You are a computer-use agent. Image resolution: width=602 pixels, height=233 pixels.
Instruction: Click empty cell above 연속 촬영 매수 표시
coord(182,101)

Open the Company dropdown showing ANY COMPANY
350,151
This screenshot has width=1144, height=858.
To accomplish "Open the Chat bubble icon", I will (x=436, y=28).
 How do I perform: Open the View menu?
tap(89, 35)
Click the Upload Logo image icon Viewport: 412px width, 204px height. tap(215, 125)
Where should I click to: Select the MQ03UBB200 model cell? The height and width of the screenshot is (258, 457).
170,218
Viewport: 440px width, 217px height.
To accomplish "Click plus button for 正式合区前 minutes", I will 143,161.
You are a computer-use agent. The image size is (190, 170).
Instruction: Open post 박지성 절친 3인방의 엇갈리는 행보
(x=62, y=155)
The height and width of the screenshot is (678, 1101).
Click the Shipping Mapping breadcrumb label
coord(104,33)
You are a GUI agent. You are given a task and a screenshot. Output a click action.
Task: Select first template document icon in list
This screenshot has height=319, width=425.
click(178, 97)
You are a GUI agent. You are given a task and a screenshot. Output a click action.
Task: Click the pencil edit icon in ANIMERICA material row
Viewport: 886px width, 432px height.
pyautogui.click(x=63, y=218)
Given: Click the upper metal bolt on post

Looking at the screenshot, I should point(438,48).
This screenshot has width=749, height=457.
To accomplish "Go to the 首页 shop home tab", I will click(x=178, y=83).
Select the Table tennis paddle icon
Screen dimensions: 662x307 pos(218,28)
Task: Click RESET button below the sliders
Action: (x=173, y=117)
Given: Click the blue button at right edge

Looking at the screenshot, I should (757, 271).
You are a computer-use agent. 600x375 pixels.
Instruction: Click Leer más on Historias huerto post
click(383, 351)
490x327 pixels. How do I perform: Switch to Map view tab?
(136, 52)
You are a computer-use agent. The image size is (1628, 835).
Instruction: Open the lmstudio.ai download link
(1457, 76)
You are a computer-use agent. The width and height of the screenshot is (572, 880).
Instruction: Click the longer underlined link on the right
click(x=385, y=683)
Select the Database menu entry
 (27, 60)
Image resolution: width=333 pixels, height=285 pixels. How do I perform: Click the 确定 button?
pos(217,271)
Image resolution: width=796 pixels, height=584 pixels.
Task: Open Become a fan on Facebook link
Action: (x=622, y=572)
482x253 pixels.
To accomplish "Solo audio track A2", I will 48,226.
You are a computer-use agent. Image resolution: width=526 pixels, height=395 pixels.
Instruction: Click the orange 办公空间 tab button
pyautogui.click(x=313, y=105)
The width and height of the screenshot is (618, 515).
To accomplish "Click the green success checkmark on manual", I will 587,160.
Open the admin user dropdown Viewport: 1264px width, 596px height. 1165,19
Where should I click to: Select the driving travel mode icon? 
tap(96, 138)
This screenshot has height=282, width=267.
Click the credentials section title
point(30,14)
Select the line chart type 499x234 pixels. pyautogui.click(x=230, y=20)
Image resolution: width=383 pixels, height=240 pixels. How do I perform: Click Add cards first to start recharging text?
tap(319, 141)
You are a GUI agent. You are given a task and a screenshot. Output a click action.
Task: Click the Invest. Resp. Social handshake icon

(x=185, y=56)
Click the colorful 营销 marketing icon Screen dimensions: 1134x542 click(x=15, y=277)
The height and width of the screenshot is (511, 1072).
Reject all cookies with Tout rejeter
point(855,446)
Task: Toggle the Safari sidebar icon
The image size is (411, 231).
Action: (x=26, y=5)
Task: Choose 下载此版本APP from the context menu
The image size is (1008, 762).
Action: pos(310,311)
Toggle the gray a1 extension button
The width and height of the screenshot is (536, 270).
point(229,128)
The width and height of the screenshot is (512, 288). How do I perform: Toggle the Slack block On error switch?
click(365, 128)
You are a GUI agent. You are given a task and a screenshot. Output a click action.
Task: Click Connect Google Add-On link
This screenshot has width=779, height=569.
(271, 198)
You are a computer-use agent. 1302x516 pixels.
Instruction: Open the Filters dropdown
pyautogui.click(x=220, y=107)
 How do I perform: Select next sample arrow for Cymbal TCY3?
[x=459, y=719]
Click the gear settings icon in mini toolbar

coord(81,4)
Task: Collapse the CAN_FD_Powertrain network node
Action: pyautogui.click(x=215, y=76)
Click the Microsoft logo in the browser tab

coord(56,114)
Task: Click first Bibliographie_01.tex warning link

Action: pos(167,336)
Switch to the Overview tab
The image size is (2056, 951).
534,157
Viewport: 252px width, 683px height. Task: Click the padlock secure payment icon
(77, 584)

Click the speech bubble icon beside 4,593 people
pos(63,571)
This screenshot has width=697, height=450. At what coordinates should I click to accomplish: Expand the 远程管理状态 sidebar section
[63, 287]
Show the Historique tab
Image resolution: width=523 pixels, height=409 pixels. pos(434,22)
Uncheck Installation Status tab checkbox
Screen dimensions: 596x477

* **WORK ITEM**
Reproduce the listing above verbatim, from first line to last.

* **FINISHED EXERCISE**
You are a computer-use agent. Image resolution: width=602 pixels, height=233 pixels.
Instruction: Click empty cell above 연속 촬영 매수 표시
coord(182,101)

Open the Company dropdown showing ANY COMPANY
350,151
This screenshot has width=1144, height=858.
To accomplish "Open the Chat bubble icon", I will (x=436, y=28).
 How do I perform: Open the View menu?
tap(89, 35)
Click the Upload Logo image icon Viewport: 412px width, 204px height. tap(215, 125)
Where should I click to: Select the MQ03UBB200 model cell? The height and width of the screenshot is (258, 457).
170,218
Viewport: 440px width, 217px height.
To accomplish "Click plus button for 正式合区前 minutes", I will 143,161.
You are a computer-use agent. The image size is (190, 170).
Instruction: Open post 박지성 절친 3인방의 엇갈리는 행보
(x=62, y=155)
The height and width of the screenshot is (678, 1101).
Click the Shipping Mapping breadcrumb label
coord(104,33)
You are a GUI agent. You are given a task and a screenshot. Output a click action.
Task: Select first template document icon in list
This screenshot has height=319, width=425.
click(178, 97)
You are a GUI agent. You are given a task and a screenshot. Output a click action.
Task: Click the pencil edit icon in ANIMERICA material row
Viewport: 886px width, 432px height.
pyautogui.click(x=63, y=218)
Given: Click the upper metal bolt on post

Looking at the screenshot, I should point(438,48).
This screenshot has width=749, height=457.
To accomplish "Go to the 首页 shop home tab", I will click(x=178, y=83).
Select the Table tennis paddle icon
Screen dimensions: 662x307 pos(218,28)
Task: Click RESET button below the sliders
Action: (x=173, y=117)
Given: Click the blue button at right edge

Looking at the screenshot, I should (757, 271).
You are a computer-use agent. 600x375 pixels.
Instruction: Click Leer más on Historias huerto post
click(383, 351)
490x327 pixels. How do I perform: Switch to Map view tab?
(136, 52)
You are a computer-use agent. The image size is (1628, 835).
Instruction: Open the lmstudio.ai download link
(1457, 76)
You are a computer-use agent. The width and height of the screenshot is (572, 880).
Instruction: Click the longer underlined link on the right
click(x=385, y=683)
Select the Database menu entry
 (27, 60)
Image resolution: width=333 pixels, height=285 pixels. How do I perform: Click the 确定 button?
pos(217,271)
Image resolution: width=796 pixels, height=584 pixels.
Task: Open Become a fan on Facebook link
Action: (x=622, y=572)
482x253 pixels.
To accomplish "Solo audio track A2", I will 48,226.
You are a computer-use agent. Image resolution: width=526 pixels, height=395 pixels.
Instruction: Click the orange 办公空间 tab button
pyautogui.click(x=313, y=105)
The width and height of the screenshot is (618, 515).
To accomplish "Click the green success checkmark on manual", I will 587,160.
Open the admin user dropdown Viewport: 1264px width, 596px height. 1165,19
Where should I click to: Select the driving travel mode icon? 
tap(96, 138)
This screenshot has height=282, width=267.
Click the credentials section title
point(30,14)
Select the line chart type 499x234 pixels. pyautogui.click(x=230, y=20)
Image resolution: width=383 pixels, height=240 pixels. How do I perform: Click Add cards first to start recharging text?
tap(319, 141)
You are a GUI agent. You are given a task and a screenshot. Output a click action.
Task: Click the Invest. Resp. Social handshake icon

(x=185, y=56)
Click the colorful 营销 marketing icon Screen dimensions: 1134x542 click(x=15, y=277)
The height and width of the screenshot is (511, 1072).
Reject all cookies with Tout rejeter
point(855,446)
Task: Toggle the Safari sidebar icon
The image size is (411, 231).
Action: (x=26, y=5)
Task: Choose 下载此版本APP from the context menu
The image size is (1008, 762).
Action: pos(310,311)
Toggle the gray a1 extension button
The width and height of the screenshot is (536, 270).
point(229,128)
The width and height of the screenshot is (512, 288). How do I perform: Toggle the Slack block On error switch?
click(365, 128)
You are a GUI agent. You are given a task and a screenshot. Output a click action.
Task: Click Connect Google Add-On link
This screenshot has width=779, height=569.
(271, 198)
You are a computer-use agent. 1302x516 pixels.
Instruction: Open the Filters dropdown
pyautogui.click(x=220, y=107)
 How do I perform: Select next sample arrow for Cymbal TCY3?
[x=459, y=719]
Click the gear settings icon in mini toolbar

coord(81,4)
Task: Collapse the CAN_FD_Powertrain network node
Action: pyautogui.click(x=215, y=76)
Click the Microsoft logo in the browser tab

coord(56,114)
Task: Click first Bibliographie_01.tex warning link

Action: pos(167,336)
Switch to the Overview tab
The image size is (2056, 951).
534,157
Viewport: 252px width, 683px height. Task: Click the padlock secure payment icon
(77, 584)

Click the speech bubble icon beside 4,593 people
pos(63,571)
This screenshot has width=697, height=450. At what coordinates should I click to accomplish: Expand the 远程管理状态 sidebar section
[63, 287]
Show the Historique tab
Image resolution: width=523 pixels, height=409 pixels. pos(434,22)
Uncheck Installation Status tab checkbox
Screen dimensions: 596x477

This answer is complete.